Task 1:
Translate this sentence from the passage about the iPhone X into Spanish: "The X departs from previous designs with a unique new screen, removal of the physical home button, and the introduction of Face ID."
**** Excerpted passage
To celebrate the tenth anniversary of the introduction of the iPhone, Apple wanted to make a splash in 2017. On top of their traditional release schedule, they set out to offer their customers a new, premium experience with the iPhone X.  Along with iOS 11, they have introduced a raft of cool new tech and features; however, their frenetic release schedule has been accompanied by something we’re less used to from the masters of fit and finish: quality issues.  

With the iPhone X, Apple took a bigger jump in terms of innovation compared to previous iPhone releases.  After receiving criticism for not innovating enough with the iPhone 7 or iPhone 8, Apple wanted to remind us that they aspire to be the leaders in mobile innovation.  The X departs from previous designs with a unique new screen, removal of the physical home button, and the introduction of Face ID.
********
**** Available data
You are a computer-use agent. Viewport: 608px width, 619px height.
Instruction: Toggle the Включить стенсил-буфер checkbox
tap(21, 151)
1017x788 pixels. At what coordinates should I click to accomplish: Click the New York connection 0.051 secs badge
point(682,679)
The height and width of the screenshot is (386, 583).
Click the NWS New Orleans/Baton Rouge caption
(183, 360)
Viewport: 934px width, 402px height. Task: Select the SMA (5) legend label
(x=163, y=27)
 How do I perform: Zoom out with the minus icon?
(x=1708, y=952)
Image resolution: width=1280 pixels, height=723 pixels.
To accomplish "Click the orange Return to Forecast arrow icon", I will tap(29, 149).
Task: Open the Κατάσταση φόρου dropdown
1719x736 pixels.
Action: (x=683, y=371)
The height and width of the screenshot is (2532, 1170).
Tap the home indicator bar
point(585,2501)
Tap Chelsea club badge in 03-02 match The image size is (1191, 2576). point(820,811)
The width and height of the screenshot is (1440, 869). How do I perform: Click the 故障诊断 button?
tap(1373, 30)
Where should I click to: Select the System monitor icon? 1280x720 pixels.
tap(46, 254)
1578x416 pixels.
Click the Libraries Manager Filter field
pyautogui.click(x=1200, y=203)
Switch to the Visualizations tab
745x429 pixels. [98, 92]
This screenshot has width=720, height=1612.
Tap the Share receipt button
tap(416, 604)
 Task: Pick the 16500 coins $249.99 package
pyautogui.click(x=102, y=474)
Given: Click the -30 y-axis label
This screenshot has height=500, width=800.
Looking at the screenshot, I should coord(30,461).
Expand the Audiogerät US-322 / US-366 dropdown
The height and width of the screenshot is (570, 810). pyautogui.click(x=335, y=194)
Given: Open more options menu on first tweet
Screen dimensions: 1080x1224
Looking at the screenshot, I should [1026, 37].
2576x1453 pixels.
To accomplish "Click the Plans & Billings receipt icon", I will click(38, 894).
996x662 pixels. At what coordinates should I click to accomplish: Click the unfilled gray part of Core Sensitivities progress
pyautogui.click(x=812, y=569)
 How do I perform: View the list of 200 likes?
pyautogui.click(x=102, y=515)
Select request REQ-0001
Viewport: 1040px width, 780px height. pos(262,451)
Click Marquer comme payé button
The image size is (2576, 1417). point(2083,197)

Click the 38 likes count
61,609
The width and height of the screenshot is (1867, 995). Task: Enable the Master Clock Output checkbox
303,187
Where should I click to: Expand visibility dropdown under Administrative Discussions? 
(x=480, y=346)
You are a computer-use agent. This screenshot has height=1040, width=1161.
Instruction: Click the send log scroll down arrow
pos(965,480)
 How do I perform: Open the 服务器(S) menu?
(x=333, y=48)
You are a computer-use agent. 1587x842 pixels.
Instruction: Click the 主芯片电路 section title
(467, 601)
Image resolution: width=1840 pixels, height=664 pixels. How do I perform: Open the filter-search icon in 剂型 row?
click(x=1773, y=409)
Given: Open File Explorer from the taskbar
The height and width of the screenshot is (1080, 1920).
********
Task 2:
In the records, start with the line containing "Task: Open the Κατάσταση φόρου dropdown" and go through the line containing "Tap Chelsea club". Rewrite only those lines, replacing "badge" with "logo" and changing nothing else.

Expected answer 1:
El X se aparta de los diseños anteriores con una pantalla nueva y única, la eliminación del botón de inicio físico y la introducción de Face ID.

Expected answer 2:
Task: Open the Κατάσταση φόρου dropdown
1719x736 pixels.
Action: (x=683, y=371)
The height and width of the screenshot is (2532, 1170).
Tap the home indicator bar
point(585,2501)
Tap Chelsea club logo in 03-02 match The image size is (1191, 2576). point(820,811)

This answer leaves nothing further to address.